* _Problems to solve_:
a – In the post about the Golan bus trip, on what day does it say Bashar Assad bussed demonstrators to Israel's Golan border?
b – Carry on the post about the Golan bus trip, starting after its final sentence.
--- START Selection ---
Showing posts with label Gaza Strip. Show all posts
Showing posts with label Gaza Strip. Show all posts

Monday, 16 May 2011

Free bus trip to Golan in support of Assad and Hizballah

Intent on extending their day trip  from Syria into Israel
President Bashar Assad had more than one objective in bussing thousands of demonstrators to Israel's Golan border Nakba Day, Sun. May 15. Showing how easily he and his Hizballah partner could capture a village on the Israeli side of the enclave was only one. The other was to put a spoke in Egypt's wheel for transferring Hamas' command centers from Damascus to the Gaza Strip as part of its moves for taking the Gaza Strip and its Hamas rulers under Cairo's wing against Israel.

In the light of this contest, the case for renewing peace talks with the Palestinians, argued interminably between Israel's government and opposition leaders (despite the Palestinian Authority chairman Mahmoud Abbas's two-year refusal) has lost its relevance. The rejectionist Syria, Hizballah and Hamas are now calling the Palestinian shots..
--- END Selection ---
--- START Information provided ---
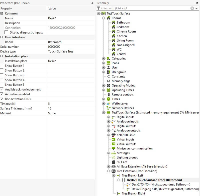This screenshot has height=196, width=200.
Task: Click the Lighting groups icon
Action: point(114,158)
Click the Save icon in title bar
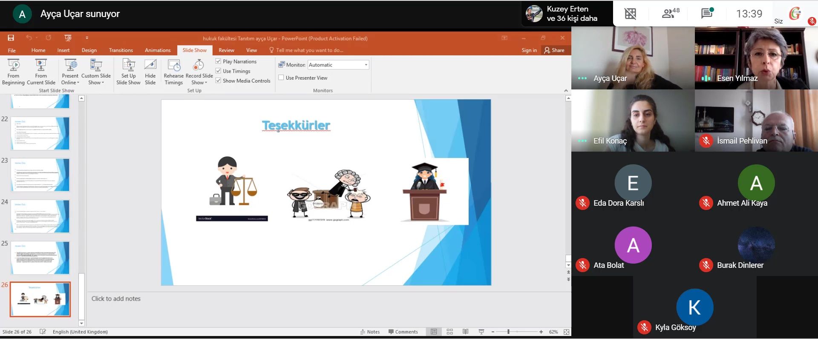The width and height of the screenshot is (818, 339). click(x=11, y=38)
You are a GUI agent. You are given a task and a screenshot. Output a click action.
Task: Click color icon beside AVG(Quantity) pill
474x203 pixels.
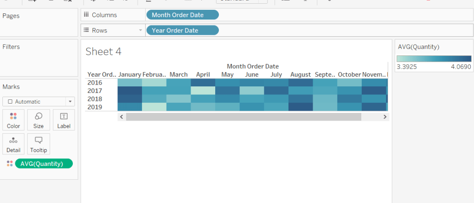10,164
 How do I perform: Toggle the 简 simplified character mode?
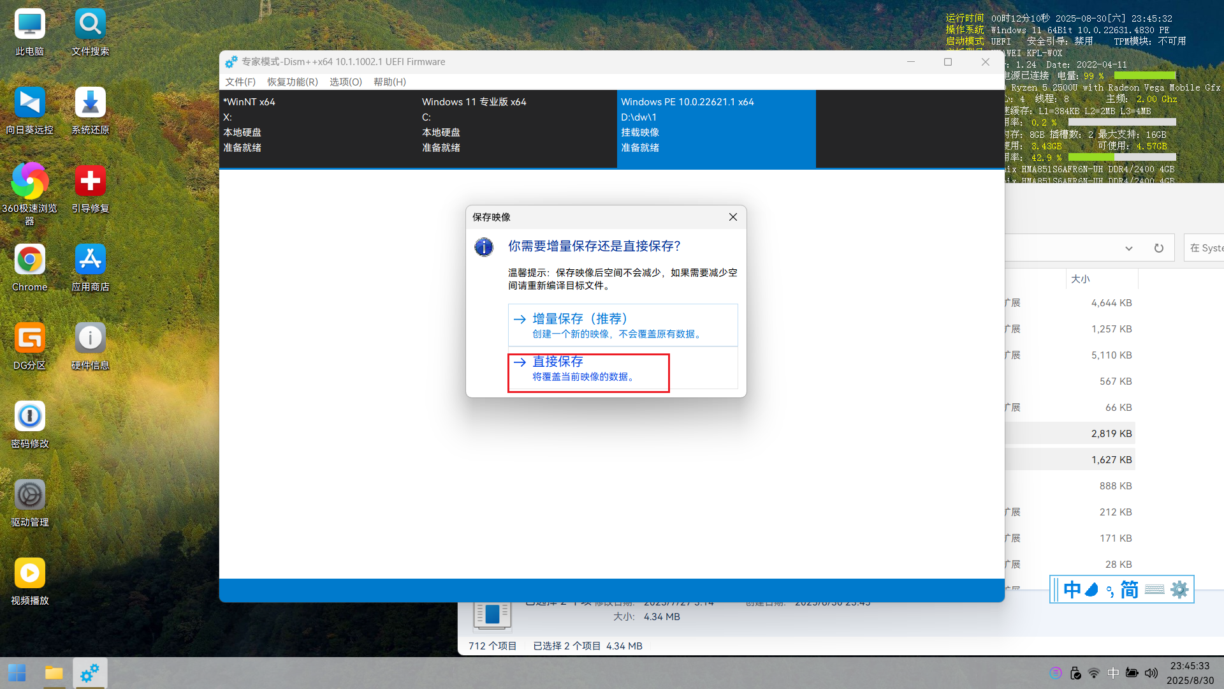[x=1129, y=589]
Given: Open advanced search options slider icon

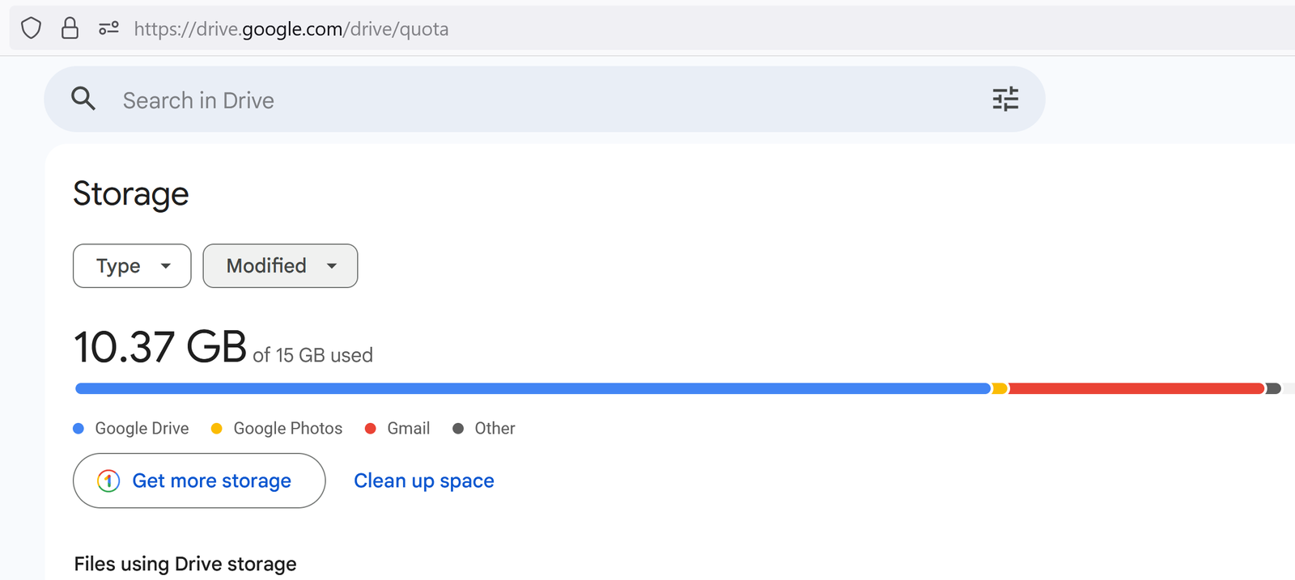Looking at the screenshot, I should click(x=1005, y=99).
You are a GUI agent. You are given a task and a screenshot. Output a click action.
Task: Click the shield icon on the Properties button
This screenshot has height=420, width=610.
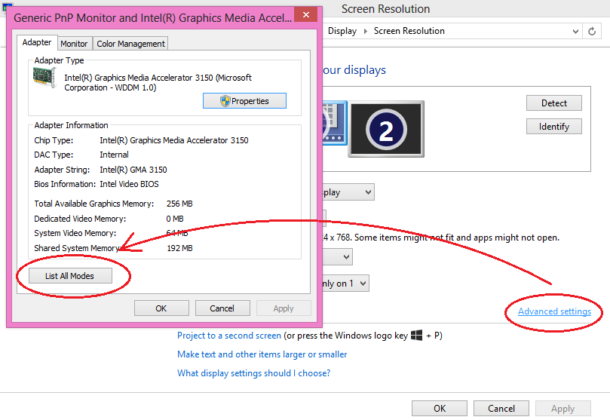(224, 101)
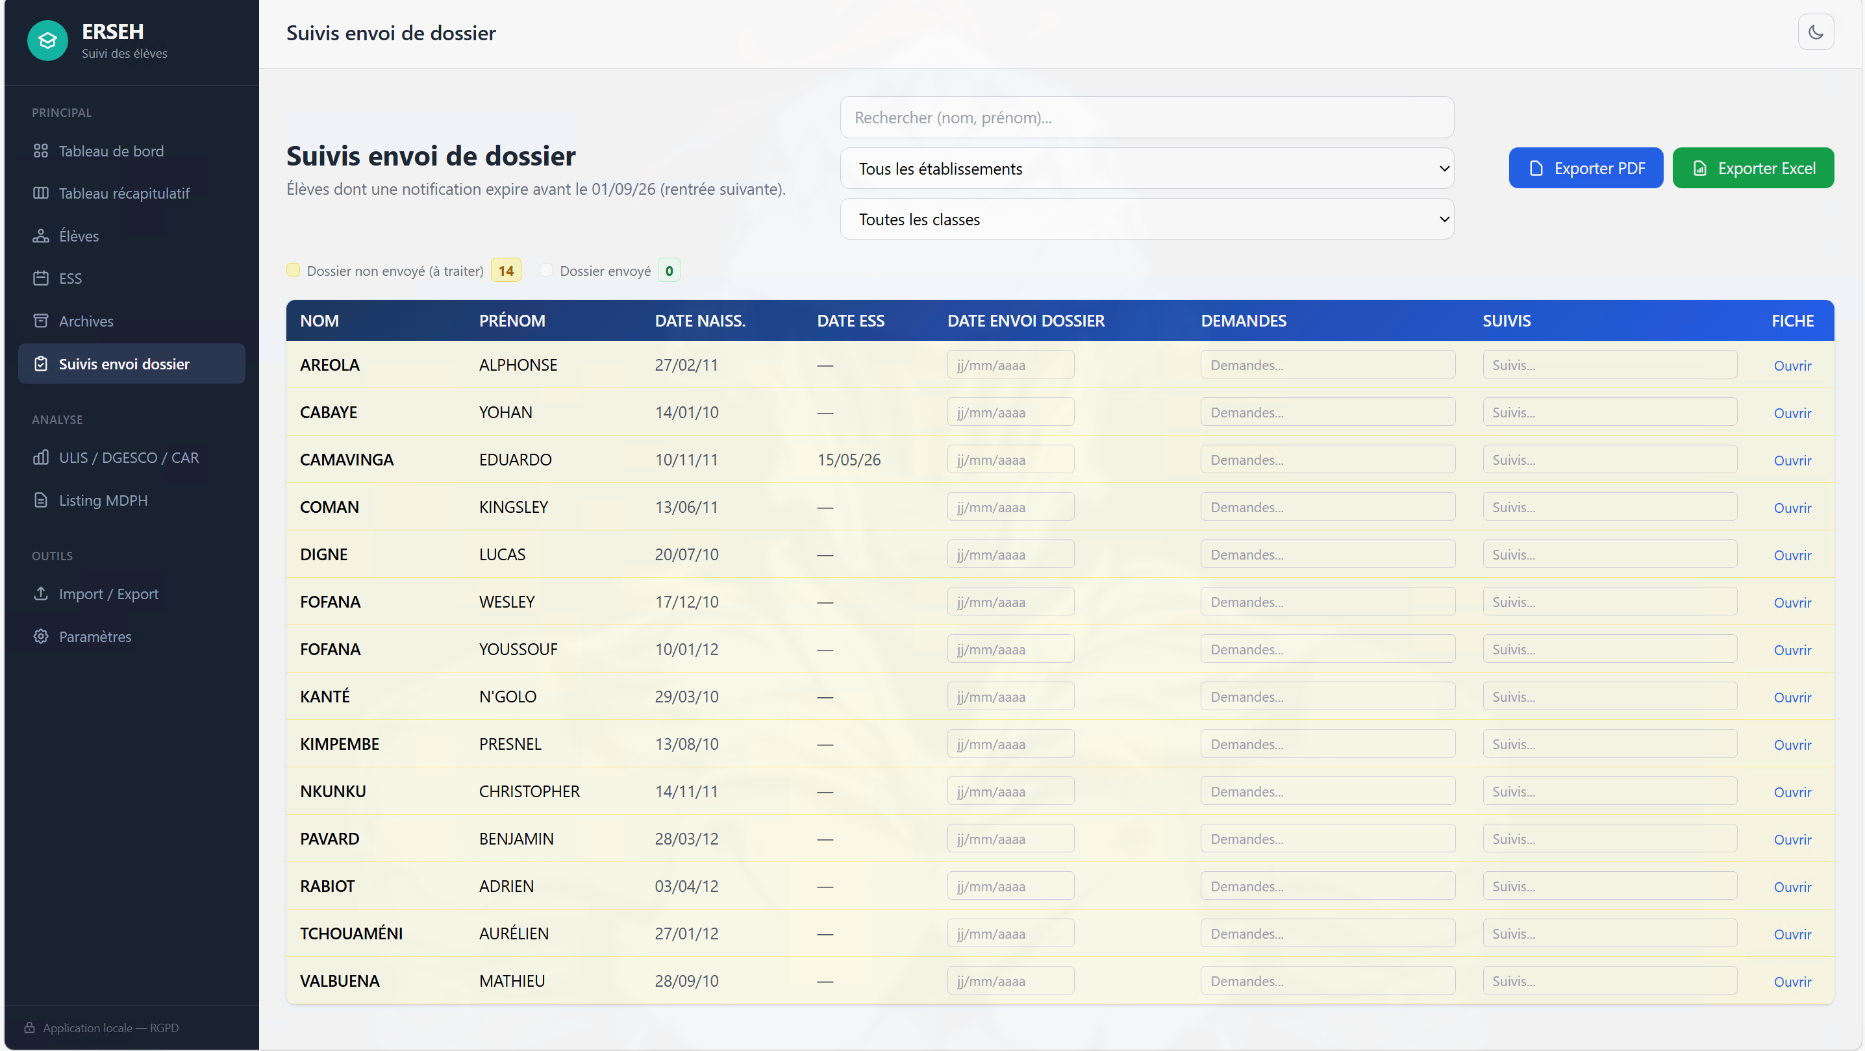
--- END Information provided ---
* _Set of answers_:
a – Nakba Day, Sunday, May 15.

b –
“The Syrian regime is intentionally attempting to divert international attention away from the brutal crackdown of their own citizens to incite against Israel,” said Lt. Col. Avital Leibovich, an Israeli military spokeswoman.

Israel’s military spokesman, Brig. Gen. Yoav Mordechai, told Channel 2 TV he also saw “fingerprints of Iranian provocation and an attempt to use ‘nakba day’ to create conflict.”

Hezbollah’s al-Manar TV was in place to film much of the day’s clashes, and defense officials said the activists were bused in from Palestinian refugee camps throughout Syria. Many of them held European passports and told interrogators they had been flown in from abroad for the march.

“It’s our land,” one of the infiltrators, Sufian Abdel Hamid, told Israel’s Channel 2 TV. “We won’t stop trying to come back.”

Israel unhappy at orchestrated invasion
An explosion of unrest along the border could play into the hands of Syrian President Bashar Assad, who has faced two months of popular protests against political repression and rights abuses in his country. The uprising, in which human rights groups say more than 800 people have been killed, is the most serious challenge to the Assad family’s 40-year dynasty.

Assad has cast himself as the only person who can bring stability to Syria — a country with a volatile mixture of religions and sects, and with a hostile neighbour in Israel.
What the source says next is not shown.